A recent study suggests that our noses could be capable of adapting themselves to efficiently inform the brain of the most typical smells in our surroundings. These new findings can help us to gain a better understanding of why and how our noses adapt to these smells, as well as why time and age can decrease the neurons in the nose making our sensitivity to smell weaker.
When molecules drift from items in our surroundings they trigger the receptor neurons in our nose. Mice have up to 10 million receptor neurons in their nose, which are separated into more than 1,000 types. Each type will respond in a different way depending on the molecules detected. Every smell can activate a number of different receptors and every receptor can be activated by a number of smells.
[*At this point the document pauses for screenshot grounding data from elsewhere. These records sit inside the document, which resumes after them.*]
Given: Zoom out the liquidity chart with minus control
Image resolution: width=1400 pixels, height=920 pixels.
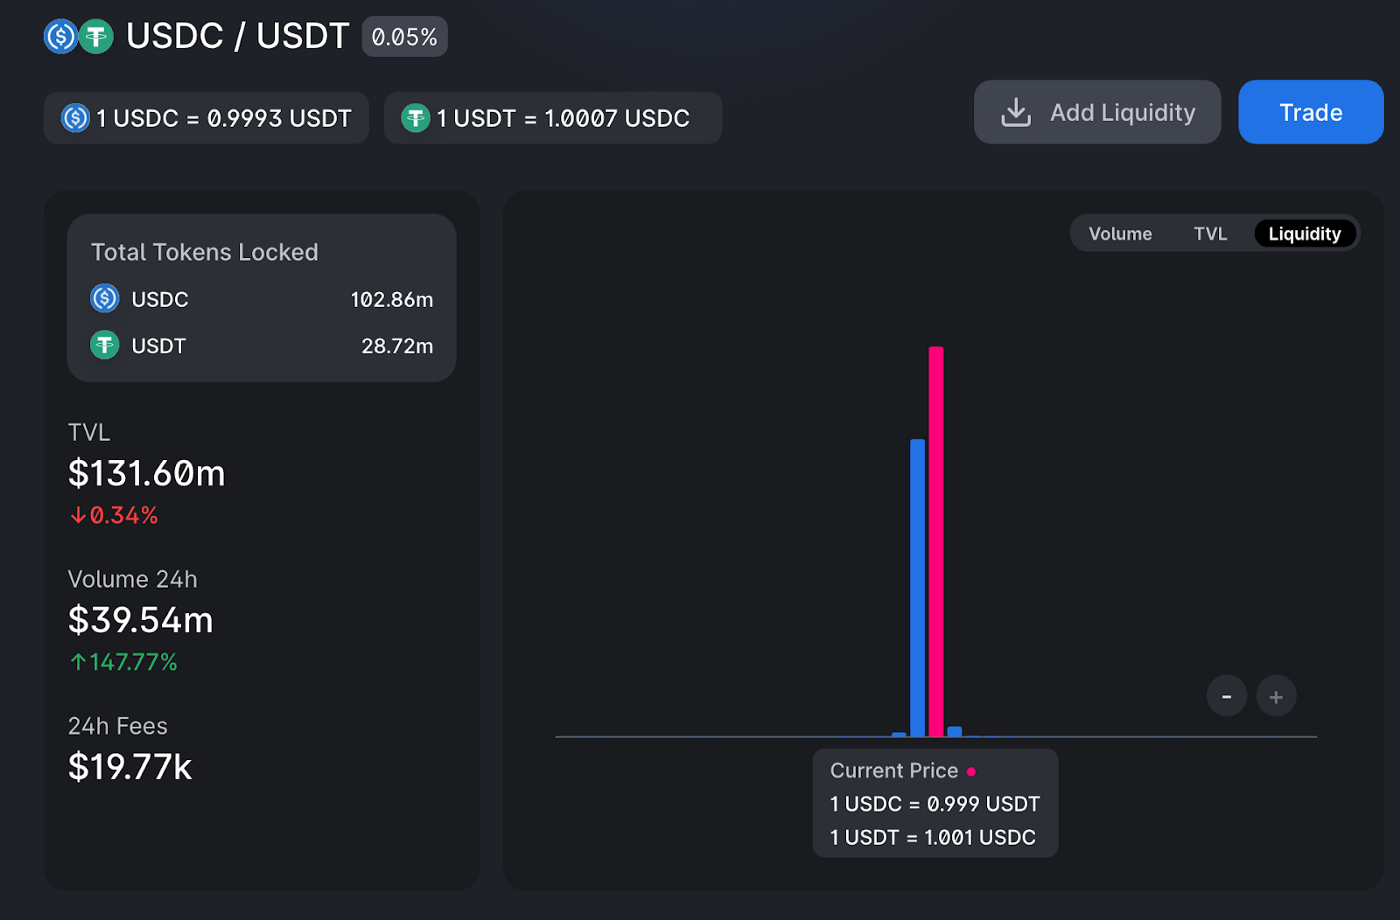Looking at the screenshot, I should [1226, 695].
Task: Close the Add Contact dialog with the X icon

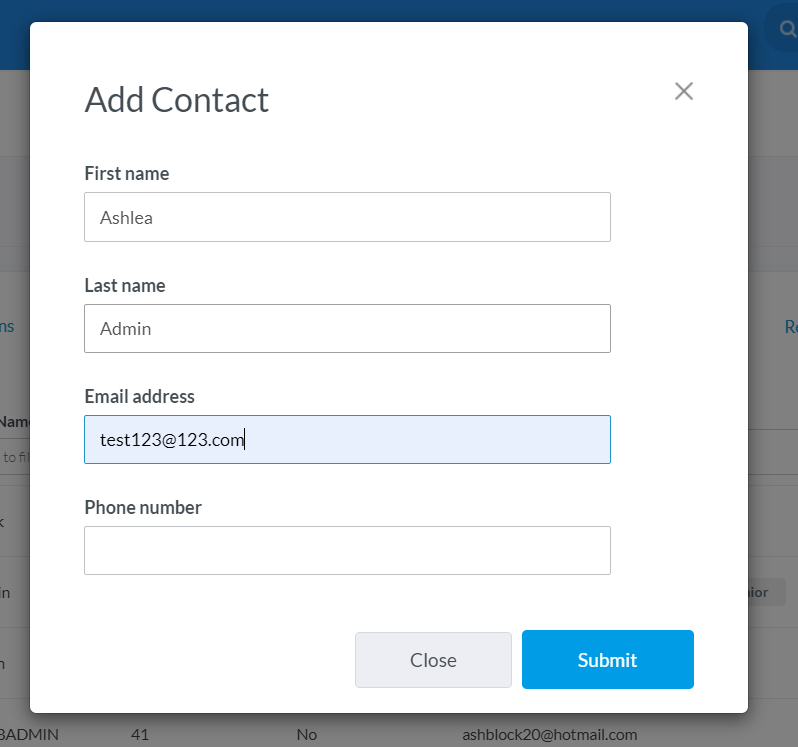Action: coord(683,92)
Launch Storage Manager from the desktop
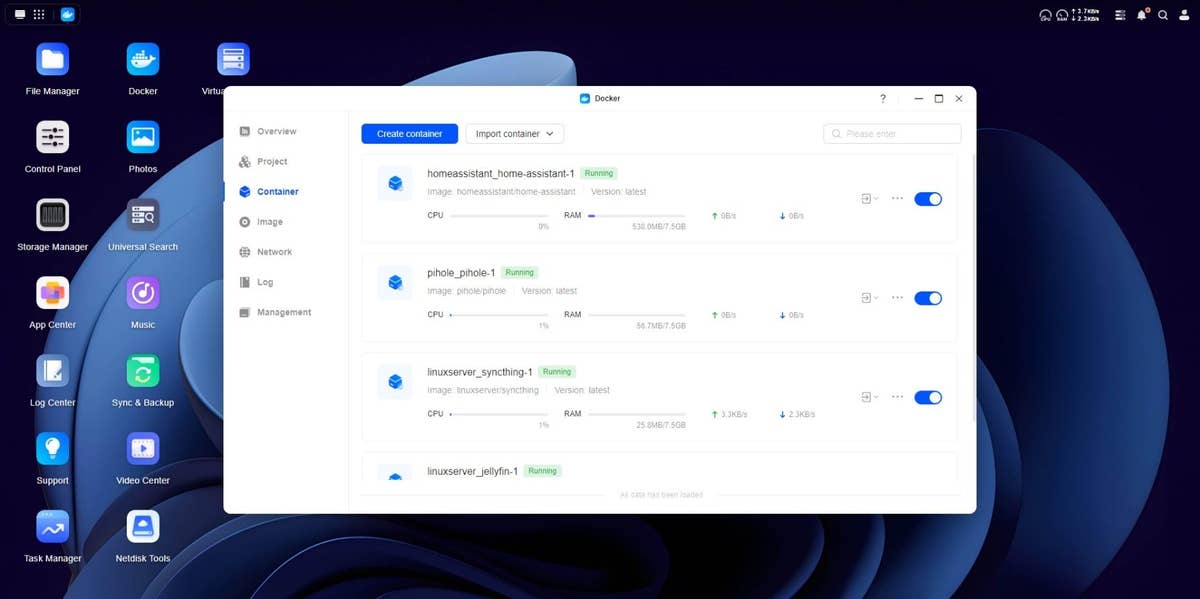This screenshot has width=1200, height=599. (52, 216)
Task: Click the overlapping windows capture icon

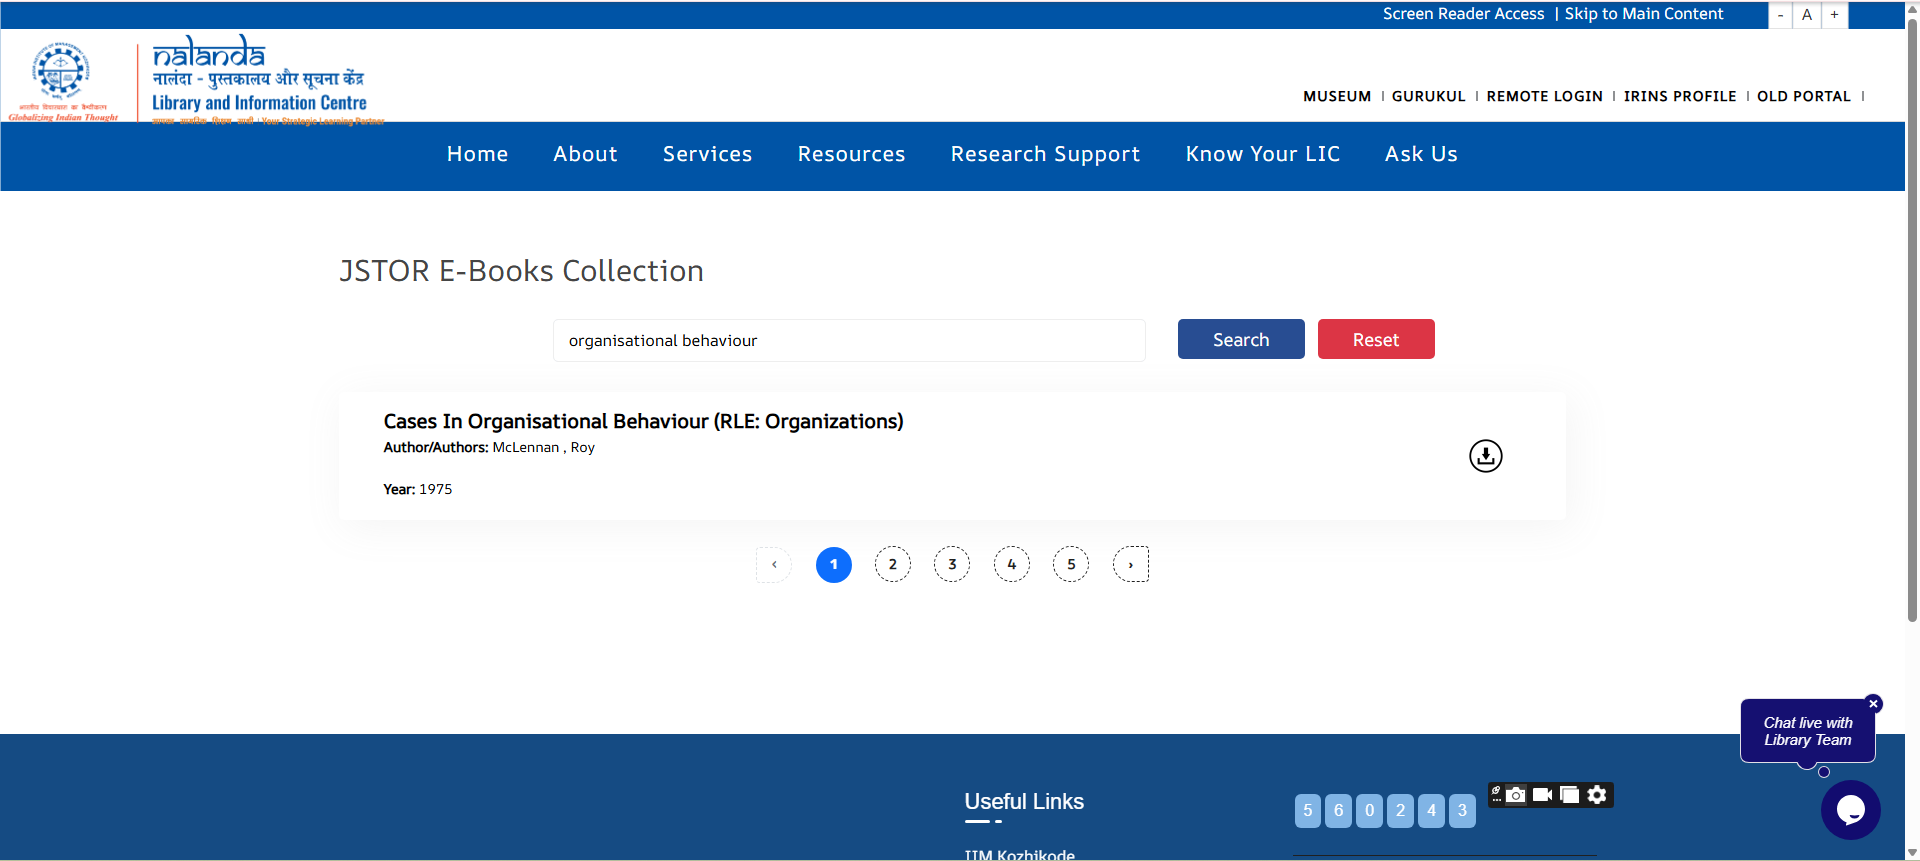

So, to fully understand a smell, our brain must be capable of reading the coding of the receptor types and how they are activated.
It is suggested that receptor types are used differently depending on the smell they are exposed to, and that our nose can train itself to inform the brain efficiently as possible about the smells in particular surroundings. Tiberiu Tesileanu, a spokesperson for this recent study explains that the receptor types that are triggered by variable smells carry a lot of information to the brain about regarding this variability and are therefore more abundant in the nose. This appears to be the first time that such coding ideas have been used when looking at the use of these receptor neurons. Further work is needed to look at the types of smells that are typical of our surroundings and how they are detected by our receptor neurons and further experiments could be carried out and compared to help gain a greater understanding of how efficiently neurons carry information to our brains when a new smell is detected.
People who are suffering with a poor or absent sense of smell can help themselves by undertaking ‘smell training’. This is a more modern concept which aims to stimulate the olfactory (smell) neurons in the nose as well as central pathways and also by reactivating smell memories from the brain, with the objective of improving the appreciation of smell. It is a bit like going to the gym to train a muscle except this time it is to improve your sense of smell.